Being a lot less water from the drought, there is a lot less bedding areas for that species.


----------



## eye-sore (Jan 7, 2012)

I’m fine with cancelling youth hunt and scratch the early doe season too


----------



## Jerry Lamb (Aug 3, 2015)

Youth hunt doesn’t bother them it’s only 2 days.
They just leave, go somewhere else.
We did have a strong cold front I’m sure we lost birds.


----------



## eye-sore (Jan 7, 2012)

That’s kind of the definition of bothered


----------



## Urriah (Jul 26, 2013)

eye-sore said:


> That’s kind of the definition of bothered


A two day hunt a full month before the season opens isn't having any impact on anything come regular season. Now 16 days of teal hunting and 30 days of goose hunting? That could cause some disruption.


----------



## eye-sore (Jan 7, 2012)

It all causes disruption. Would make more sense and kill more birds, if management is what they are after, to liberalize regular season bags and cut out the month long education process spooking non target species


----------



## Jerry Lamb (Aug 3, 2015)

Birds are cycling through and migrating. You’ll get your ducks.


----------



## Fordman7795 (Sep 9, 2007)

I was at crow island for the opener and got checked by the DNR. As he was leaving he said the water levels were higher a few days back. I asked why he was out there before the season and he said a younger guy was hunting it before it opened.


----------



## Chessieman (Dec 8, 2009)

Yep, a few, these are just in zone 9.

CO Brandon Vacek was contacted by RAP dispatchers referencing a complaint of a hunter shooting ducks at Pointe Mouillee SGA prior to the opening of regular duck season in the south zone. The complainant advised the suspect was hunting in the Humphry’s Unit and was the only vehicle parked in the main parking area. The CO was eventually able to enter the game area and contact the suspect, who was just ending his hunt. After further investigation, it was discovered the subject was in possession of one green-winged teal and hunting with an unsigned federal duck stamp. The hunter was educated about the recent change to waterfowl season dates, then issued a citation for taking waterfowl out of season and hunting with an unsigned federal waterfowl stamp. 

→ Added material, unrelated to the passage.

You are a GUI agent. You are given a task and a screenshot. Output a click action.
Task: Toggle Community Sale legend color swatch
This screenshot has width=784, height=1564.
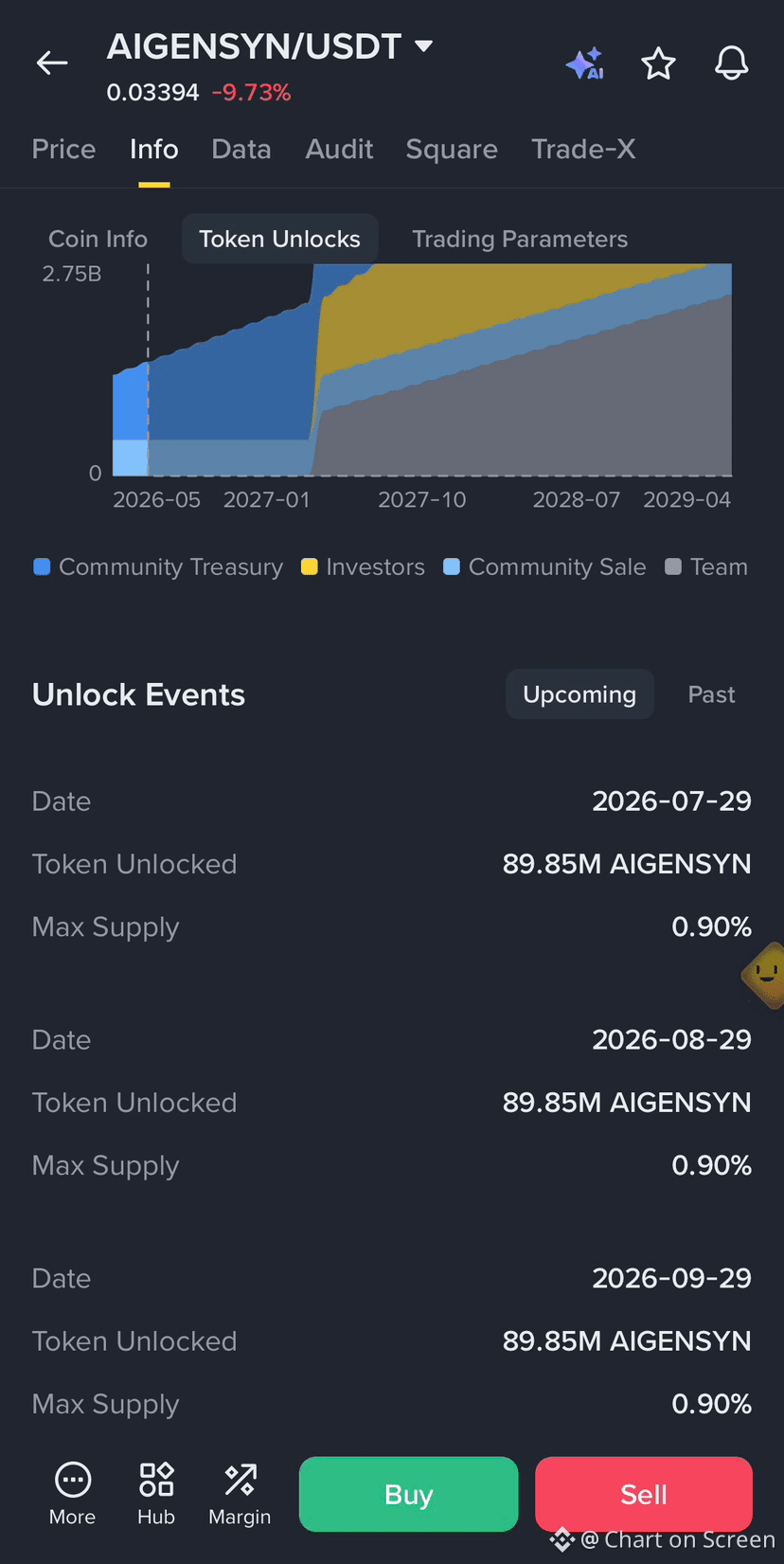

CO Luke Robare responded to a call from the Oakland County Sheriff’s Department in northern Oakland County a week before the waterfowl season opener. A citizen called stating that they heard several shots that morning. CO Robare responded to the area with an Oakland County deputy and found two waterfowl hunters. The hunters stated that they thought it was the opening day for waterfowl in the area. The two hunters were cited for hunting waterfowl out of season and one hunter was cited for an unplugged shotgun.


----------